General Terms and Conditions
1. for End Users, valid from May 2018
Vinoble Cosmetics GmbH, A-8441 Fresing 17a (hereafter referred to as “Vinoble”) distributes high-value cosmetics products based on herbal substances obtained from vines, which may be purchased in the online shop at www.vinoble-cosmetics.at.
2.1. The following General Terms and Conditions of Business (hereafter referred to as the “GTC”) shall apply to all legal transactions between Vinoble and users of the online shop and the website. In using the online service, and in particular by clicking on the consent button, the user accepts the GTC as valid from time to time.
2.2. Any amendments or supplements to the GTC or any oral agreements that depart from these GTC shall only be valid if confirmed in writing by Vinoble. Vinoble expressly objects to the application of any general terms and conditions of business or of purchase of the customer. Any general terms and conditions of business presented by the customer that depart from these GTC shall have no effect, unless their applicability has been expressly accepted in writing.
2.3. Vinoble reserves the right to amend these GTC at any time without stating reasons. In placing an order, the customer consents to the application of these GTC. These GTC shall apply for all future transactions, even if they are not expressly agreed to hereafter.
2.4. The GTC may be saved and printed out by users and are freely available to anybody at www.vinoble-cosmetics.at.
3. Conclusion of a contract
3.1. The online shop may be used free of charge. Usage is only permitted by natural persons of legal age with legal capacity. Usage occurs at the user’s own risk. The user warrants that he/she has stated his/her true identity and provided only accurate data.
3.2. The presentation of the products in the online shop along with information relating to the products in the online shop and in catalogs, prospectuses, other sales material and elsewhere on the homepage shall not be binding for Vinoble. In particular, there may be (minor, reasonable) differences between product images and the actual products supplied, e.g. changes in appearance and/or in features following a change in product range etc. The presentation of products does not constitute a binding offer.
3.3 The completion of the order process by clicking on the button “submit order” in the online shop constitutes a binding offer by the user to Vinoble to conclude a contract of sale. The user must previously have expressly agreed to these GTC, likewise by clicking on the relevant button. After the order has been placed, Vinoble shall send the user a confirmation email containing details of the order along with an invoice for the products ordered. The content and scope of the order shall be determined exclusively with reference to this written order confirmation. However, this order shall not constitute acceptance of the user’s offer. The order shall only be accepted – and a contract of sale shall only be concluded – upon the shipment of the goods. Vinoble reserves the right to refuse to accept orders that contain incomplete and/or inaccurate information.

## RECORDED DATA

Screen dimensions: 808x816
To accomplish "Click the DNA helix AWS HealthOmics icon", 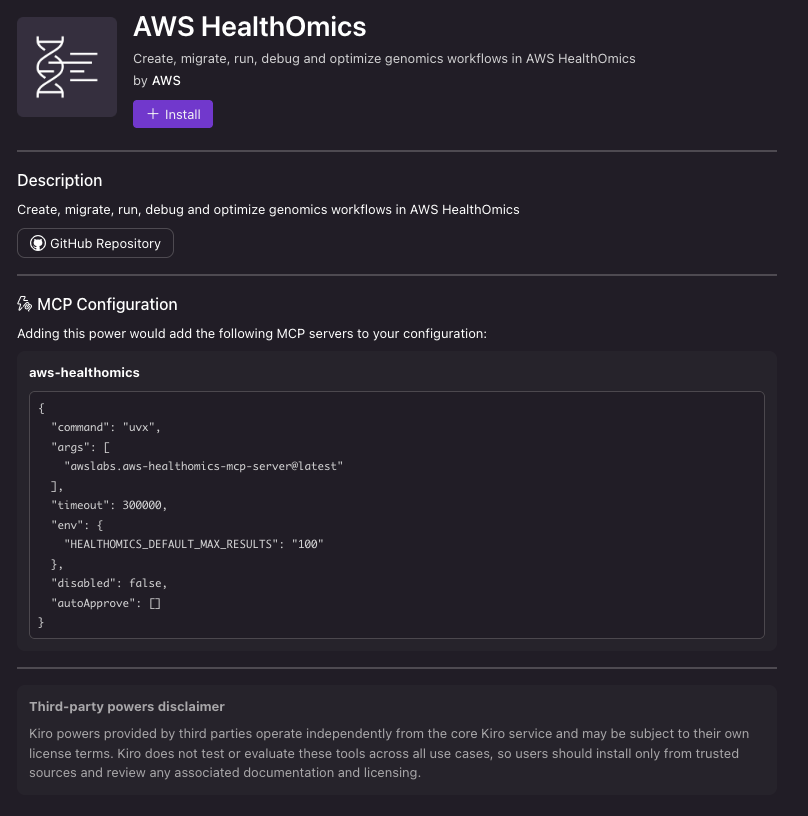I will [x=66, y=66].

---

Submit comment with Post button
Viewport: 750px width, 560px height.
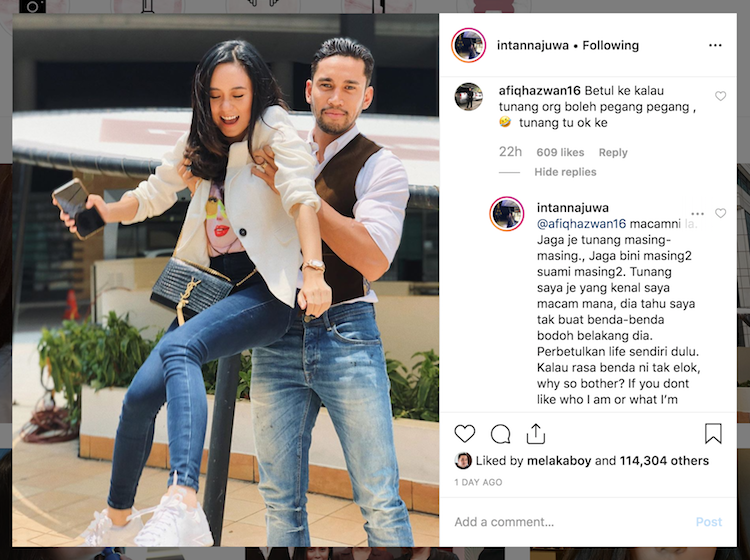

## WORK INSTRUCTIONS
Continue the Vinoble online shop terms and conditions from the end of section 3.3, in the same numbered legal style.

## OUTPUT FOR THIS EXERCISE
3.4. If Vinoble is unable to supply the goods ordered due to non-availability or if Vinoble does not accept the order, Vinoble shall give notice of this to the user and where applicable promptly reimburse any payments that have been made.
3.5. Products shall in principle only be sold in normal quantities for domestic usage. If an order exceeds such an amount or if a large number of orders are placed by a single user for the same product, Vinoble reserves the right to accept the orders only up to the normal quantity for domestic usage.
3.6. Any amendments or supplements to the contract shall only be valid if expressly approved in writing by Vinoble.
3.7. The language of contract shall be German. All other information and dealings shall be respectively provided or conducted in the German language.
4. Cancellation policy
Customers with the status of consumers may withdraw from a distance sales contract or from a contract concluded away from business premises within 14 days without any requirement to state reasons. The information concerning the prerequisites for and consequences of withdrawal are set out below in the cancellation policy
4.1. Right of cancellation
You have the right to cancel this contract within fourteen days without any requirement to state reasons.
The cancellation period amounts to fourteen days starting from the day on which you, or a third party designated by you other than the carrier, took possession of the goods or on which you, or a third party designated by you other than the carrier, took possession of the last batch of goods, the last partial shipment or the last item. In order to exercise your right of cancellation, you must inform us at
Vinoble Cosmetics GmbH
A-8441 Fresing 17a
T +43 3456 500 10
F +43 345 62 81 51
by an unequivocal declaration (e.g. a letter sent by post or an email) of your decision to cancel this contract. You can use a standard cancellation form, although this is not a requirement.
You will be deemed to have canceled within the cancellation period if you send the notice concerning the exercise of the right of cancellation prior to expiry of the cancellation period.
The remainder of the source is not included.